Post by account_disabled on Feb 19, 2024 22:25:14 GMT -8
Recently, the American company that makes cars, trucks and engines, General Motors stated that it will no longer support the Trump administration in legal efforts to end California's right to set its own clean air standards. HuffPost noted that CEO Mary Barra said in a letter Monday to environmental groups that GM will withdraw from the lawsuit, and urged other automakers to do so. Barra said the company agrees with President-elect Joe Biden's plan to expand the use of electric vehicles. Last week, GM said it is testing a new battery chemistry that will reduce the costs of electric vehicles to those of gas vehicles within five years, while Barra sent the letter after a call with the Governor of California Gavin Newsom. We believe the president-elect's big electrification goals, California, and General Motors are aligned, to address climate change by dramatically reducing automobile emissions. Mary Barra, CEO of General Motors. For her part, Mary Nichols, head of the California Air Resources Board, called GM's announcement "good news," saying Barra told her as much in a phone call Monday morning. The board is the state's air pollution regulator. I am pleased to be in communication with Mary Barra again. It's been a while since we talked. Mary Nichols, head of the California Air Resources Board.
Adding to that, Dan Becker of the Center for Biological Diversity — one of the environmental groups Barra wrote to — said GM was wrong to try to prevent California from protecting its people from automobile pollution. Now other automakers must follow GM and withdraw their support for Trump's attack on clean cars.

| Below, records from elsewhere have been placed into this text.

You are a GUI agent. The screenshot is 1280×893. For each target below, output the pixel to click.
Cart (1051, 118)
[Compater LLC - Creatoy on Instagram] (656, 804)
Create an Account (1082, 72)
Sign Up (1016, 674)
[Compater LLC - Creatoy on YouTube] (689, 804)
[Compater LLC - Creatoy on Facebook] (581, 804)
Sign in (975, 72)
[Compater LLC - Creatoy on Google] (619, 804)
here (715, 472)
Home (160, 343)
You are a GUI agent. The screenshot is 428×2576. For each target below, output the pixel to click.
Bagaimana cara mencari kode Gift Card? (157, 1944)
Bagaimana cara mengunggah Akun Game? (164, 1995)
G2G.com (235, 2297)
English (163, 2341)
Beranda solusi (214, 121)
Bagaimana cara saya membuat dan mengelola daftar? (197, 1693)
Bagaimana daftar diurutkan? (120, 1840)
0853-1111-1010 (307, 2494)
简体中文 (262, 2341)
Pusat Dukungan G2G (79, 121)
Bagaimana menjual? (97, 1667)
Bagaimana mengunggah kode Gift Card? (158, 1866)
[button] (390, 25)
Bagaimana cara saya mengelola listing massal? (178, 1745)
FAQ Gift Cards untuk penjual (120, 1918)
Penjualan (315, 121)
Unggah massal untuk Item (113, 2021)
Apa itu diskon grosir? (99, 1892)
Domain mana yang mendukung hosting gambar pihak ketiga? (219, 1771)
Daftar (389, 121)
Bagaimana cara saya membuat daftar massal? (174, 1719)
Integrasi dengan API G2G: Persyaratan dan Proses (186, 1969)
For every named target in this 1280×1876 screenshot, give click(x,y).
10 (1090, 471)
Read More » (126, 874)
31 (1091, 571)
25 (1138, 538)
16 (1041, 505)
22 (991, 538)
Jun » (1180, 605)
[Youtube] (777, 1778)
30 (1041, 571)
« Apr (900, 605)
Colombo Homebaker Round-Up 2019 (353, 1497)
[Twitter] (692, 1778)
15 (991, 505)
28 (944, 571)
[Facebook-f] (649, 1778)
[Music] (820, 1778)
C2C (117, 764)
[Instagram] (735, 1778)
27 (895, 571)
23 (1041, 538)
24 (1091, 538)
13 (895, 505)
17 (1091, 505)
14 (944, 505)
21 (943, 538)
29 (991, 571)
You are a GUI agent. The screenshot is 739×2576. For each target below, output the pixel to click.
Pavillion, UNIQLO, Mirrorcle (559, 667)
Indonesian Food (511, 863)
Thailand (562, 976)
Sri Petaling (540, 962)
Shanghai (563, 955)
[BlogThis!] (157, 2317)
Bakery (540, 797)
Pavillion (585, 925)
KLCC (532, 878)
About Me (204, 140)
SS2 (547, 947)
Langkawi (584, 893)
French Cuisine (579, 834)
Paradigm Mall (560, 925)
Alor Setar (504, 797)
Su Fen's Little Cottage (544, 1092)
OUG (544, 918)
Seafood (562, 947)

Dan Becker of the Center for Biological Diversity. The situation with Donald Trump Last year, General Motors, Fiat Chrysler, Toyota and 10 small automakers sided with the Trump administration in a lawsuit over whether California has the right to set Europe Cell Phone Number List its own rules on greenhouse gas emissions and the economy. fuel. The companies said they would intervene in a lawsuit filed by the Environmental Defense Fund against the Trump administration, which has rolled back national pollution and gas mileage standards enacted while Barack Obama was president. The group called itself "The Coalition or Sustainable Automotive Regulation" and included Nissan, Hyundai, Kia, Subaru, Isuzu, Suzuki, Maserati, McLaren, Aston-Martin and Ferrari. With our industry facing the prospect of multiple, overlapping and inconsistent regulations that increase costs and penalize consumers, we had an obligation to intervene. John Bozzella, CEO of Global Automakers and spokesman for the coalition.
The move put the automakers at odds with five other companies: BMW, Ford, Volkswagen, Volvo and Honda; who sided with California and backed stricter emissions and fuel economy standards than those proposed by the Trump administration. But the coalition's position was not so direct. For example, while he opposed California, he still wanted Trump and the state to commit to national regulation. In September 2019, Trump announced that his administration would seek to revoke the authority granted by Congress to California to set rules stricter than those issued by federal regulators. The move came after Ford, BMW, Honda and Volkswagen signed an agreement with the California Air Resources Board, which had been at odds with the Trump administration for months. Many automakers have said in the past that they support raising standards, but not as much as those stated in the waning days of the Obama administration in 2016. Under the Obama administration's requirements, the fleet of new vehicles would have to average 30 mpg in real-world driving by 2021, rising to 36 mpg in 2025. Those increases would be about 5% annually. The Trump administration's plan increased fuel savings by 1.5% per year, backing an earlier proposal to freeze requirements at 2021 levels. Automakers say that because buyers are switching to larger trucks and vans, many companies would not be able to meet the stricter standards.